Ajay Gambhir, senior research fellow at the Grantham Institute for Climate Change and the Environment at Imperial College London, said the government needs to support the implementation of a retrofitting program and create incentives for people to change out gas boilers, which currently heat 75 percent of homes in the UK.

Gambhir said there will also need to be large social changes in the UK, in the way people travel, eat and use energy at home, to reach net-zero. Agriculture accounts for 9 percent of UK emissions - half of which come from cows and sheep - so a shift in diet away from beef, lamb and dairy would help matters.

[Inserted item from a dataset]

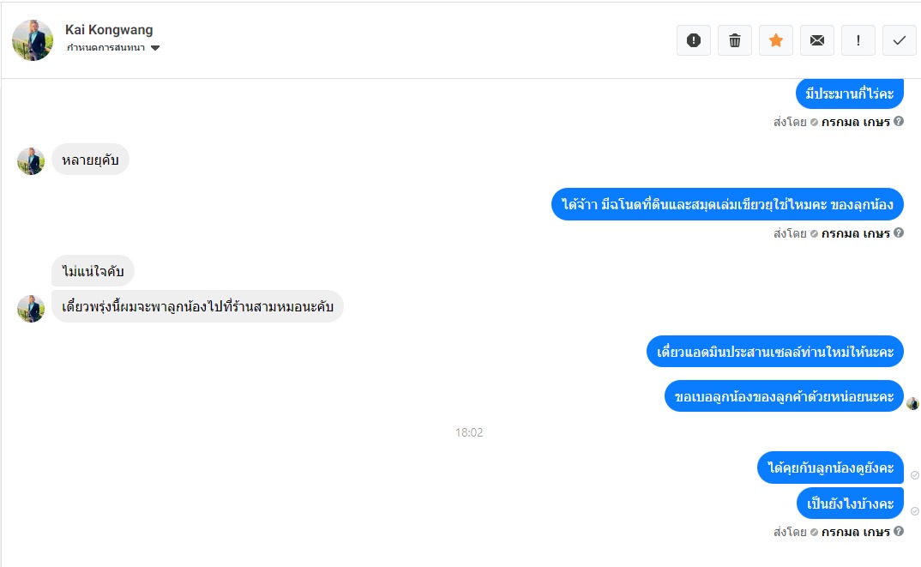The width and height of the screenshot is (921, 567).
Task: Click delivered check icon beside เป็นยังไงบ้างคะ
Action: (914, 511)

In the transport sector, the government has introduced a policy that by 2040, all new cars sold must be "effectively zero emissions". However, no zero carbon alternatives exist in aviation, which together with shipping contributes 10 percent of UK emissions.

This means that the net-zero target will only be achievable if the UK puts in place carbon capture measures, according to former chief scientific advisor to the UK government David King.

Engineers around the globe are working on ways to take carbon dioxide out of the atmosphere, but until such technologies are affordable and scalable, King says the UK should turn to nature.

"How do we remove greenhouse gases? Frankly I think for the UK the best bet is to plant several billion trees," he told China Daily.

The government has introduced some forestation incentives, including funding for rural landowners to plant trees and a 10 million pounds ($12 million) urban greening fund. Last year, 134 square kilometers of woodland were planted in the UK, and over the last four years, 15 million new trees have been planted. But the CCC says this rate of forestation is no way near fast enough.

It estimates that the UK must plant between 300 and 500 square kilometers of new forest every year until 2050 -- equivalent to 1.5 billion trees -- if it is going to have a shot at achieving net-zero.

"The zero-emissions target is fine, and I was delighted when it was made," said King. "But we have to start working on it right away, right across government. It's not one single ministry that's involved. The situation is far worse than the climate science community thought 10 years ago."